Yes, a winmodem has all the hardware you need to do the job - however that is not the entire picture.


Unless the card happens to contain a dsp, or interface chip whose specifications are public you might as well give up.

This is a similar problem to having an ethernet card and a driver, but expecting a different card with a different chip on it to just work with your driver. (Obviously you totally missed out on this sort of fun in the early days of Linux/FreeBSD)

Having hardware I would say is not even half the battle - whether it is commercial or custom, often the designs are based closely on the manufacturer's app notes, so designs using the same core chip are often interchangable. Having software that makes the hardware work for your application is the hard part since often there is no reference design at all for this from the manufacturer, let alone one that will work with Linux or FreeBSD.

Over the summer Atheros (makes the radio modules in the dlink and linksys wireless stuff) took the groundbreaking step to release a "sort of" open source driver for their hardware, but this is not the norm at all. Take another example of ATI vs NVidia and compare the driver availability.

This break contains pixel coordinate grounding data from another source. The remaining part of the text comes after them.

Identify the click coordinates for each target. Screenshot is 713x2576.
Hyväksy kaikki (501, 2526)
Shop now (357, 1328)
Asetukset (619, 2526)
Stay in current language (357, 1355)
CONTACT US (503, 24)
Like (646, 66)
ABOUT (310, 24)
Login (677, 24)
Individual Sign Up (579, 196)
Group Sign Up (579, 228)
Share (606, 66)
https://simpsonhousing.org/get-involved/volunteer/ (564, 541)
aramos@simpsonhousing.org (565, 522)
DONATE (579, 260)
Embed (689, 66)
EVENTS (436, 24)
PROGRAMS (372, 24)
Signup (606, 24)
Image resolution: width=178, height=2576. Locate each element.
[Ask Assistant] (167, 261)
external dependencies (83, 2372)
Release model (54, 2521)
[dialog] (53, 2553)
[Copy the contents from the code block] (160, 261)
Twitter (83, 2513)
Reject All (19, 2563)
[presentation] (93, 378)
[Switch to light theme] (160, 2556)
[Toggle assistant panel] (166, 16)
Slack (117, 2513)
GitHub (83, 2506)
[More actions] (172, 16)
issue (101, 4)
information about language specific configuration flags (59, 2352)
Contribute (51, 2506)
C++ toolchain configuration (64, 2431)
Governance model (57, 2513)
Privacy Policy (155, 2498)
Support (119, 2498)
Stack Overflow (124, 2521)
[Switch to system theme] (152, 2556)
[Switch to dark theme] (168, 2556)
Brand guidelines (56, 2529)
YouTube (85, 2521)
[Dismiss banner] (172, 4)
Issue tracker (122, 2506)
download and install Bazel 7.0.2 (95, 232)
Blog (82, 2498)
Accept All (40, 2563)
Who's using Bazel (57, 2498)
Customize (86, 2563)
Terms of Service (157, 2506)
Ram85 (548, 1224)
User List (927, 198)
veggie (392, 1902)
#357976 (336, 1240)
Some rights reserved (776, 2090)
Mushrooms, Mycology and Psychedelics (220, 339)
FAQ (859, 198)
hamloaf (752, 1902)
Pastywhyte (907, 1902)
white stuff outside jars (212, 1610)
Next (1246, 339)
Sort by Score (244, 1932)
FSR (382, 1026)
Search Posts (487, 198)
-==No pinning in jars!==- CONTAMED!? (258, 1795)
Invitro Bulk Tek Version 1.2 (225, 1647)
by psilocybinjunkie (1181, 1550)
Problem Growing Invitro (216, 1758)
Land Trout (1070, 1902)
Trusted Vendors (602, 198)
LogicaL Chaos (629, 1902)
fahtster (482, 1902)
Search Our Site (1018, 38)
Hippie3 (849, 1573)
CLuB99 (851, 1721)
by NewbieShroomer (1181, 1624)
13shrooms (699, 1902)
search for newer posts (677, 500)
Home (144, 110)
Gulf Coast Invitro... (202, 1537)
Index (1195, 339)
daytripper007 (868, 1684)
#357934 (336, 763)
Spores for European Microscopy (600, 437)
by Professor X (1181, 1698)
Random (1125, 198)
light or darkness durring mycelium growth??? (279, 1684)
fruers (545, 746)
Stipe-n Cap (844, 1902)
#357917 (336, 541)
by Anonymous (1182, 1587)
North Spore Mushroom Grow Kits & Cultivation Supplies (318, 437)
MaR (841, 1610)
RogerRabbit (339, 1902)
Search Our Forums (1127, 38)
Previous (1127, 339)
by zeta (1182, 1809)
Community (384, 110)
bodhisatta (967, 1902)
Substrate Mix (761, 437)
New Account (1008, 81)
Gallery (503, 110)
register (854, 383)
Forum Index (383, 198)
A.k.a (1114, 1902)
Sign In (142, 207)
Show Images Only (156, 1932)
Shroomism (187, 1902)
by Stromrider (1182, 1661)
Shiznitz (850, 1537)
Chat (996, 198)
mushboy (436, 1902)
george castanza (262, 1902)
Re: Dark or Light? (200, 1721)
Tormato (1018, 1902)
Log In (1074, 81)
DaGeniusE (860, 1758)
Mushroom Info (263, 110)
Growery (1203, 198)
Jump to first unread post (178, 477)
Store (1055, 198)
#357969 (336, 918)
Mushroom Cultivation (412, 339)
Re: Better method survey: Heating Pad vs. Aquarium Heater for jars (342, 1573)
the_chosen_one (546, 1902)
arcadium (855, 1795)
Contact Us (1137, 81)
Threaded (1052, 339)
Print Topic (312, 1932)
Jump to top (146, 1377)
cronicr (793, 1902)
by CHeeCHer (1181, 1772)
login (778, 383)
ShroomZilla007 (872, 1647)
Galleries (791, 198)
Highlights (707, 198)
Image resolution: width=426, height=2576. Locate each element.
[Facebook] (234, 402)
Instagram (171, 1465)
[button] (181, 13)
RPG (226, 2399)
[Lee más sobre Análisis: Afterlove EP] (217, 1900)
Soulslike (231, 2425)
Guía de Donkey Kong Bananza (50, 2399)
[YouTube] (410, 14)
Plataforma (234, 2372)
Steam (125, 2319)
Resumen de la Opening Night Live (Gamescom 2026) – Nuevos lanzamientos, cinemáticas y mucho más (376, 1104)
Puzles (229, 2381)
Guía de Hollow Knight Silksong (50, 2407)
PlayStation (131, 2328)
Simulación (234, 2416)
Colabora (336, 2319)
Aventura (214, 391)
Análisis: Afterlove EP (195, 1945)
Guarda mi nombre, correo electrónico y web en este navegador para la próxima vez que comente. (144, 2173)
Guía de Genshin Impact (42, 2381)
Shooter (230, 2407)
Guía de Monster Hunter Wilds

So in summary, unless you happen to have some pipeline of information coming from a winmodem manufacturer, making it into a linmodem let alone another specialized telephony device is anything but trivial, unless it happens to be based on exactly the same chips and reference designs as the software you have is for.





At 06:16 AM 10/22/2003, you wrote:
So I've been on the Asterisk list for a long time. Mostly looking to set
it up as a cheap alternative to a commercial MeetMe bridge, as a for-fun
project.

I keep noticing the Wildcard FXO X100P sorta seems like a Winmodem.
Winmodems are basically a sound card chip tied to a pots port, where the
Winders driver takes on the MO/DEM functions in software. I've always
despised them as a data communications device but the other uses of the
cards do seem good.

It would seem like this kind of board would be exactly what was needed to
provide a FXO port, assuming it can do full duplex operations, which it
should since data calls are full duplex....

The picture isn't quite high enough quality to read the chip specs... It
sorta looks likea  Winbound or Connexiant silkscreen....

So is that thing a winmodem with a different PCI identifier?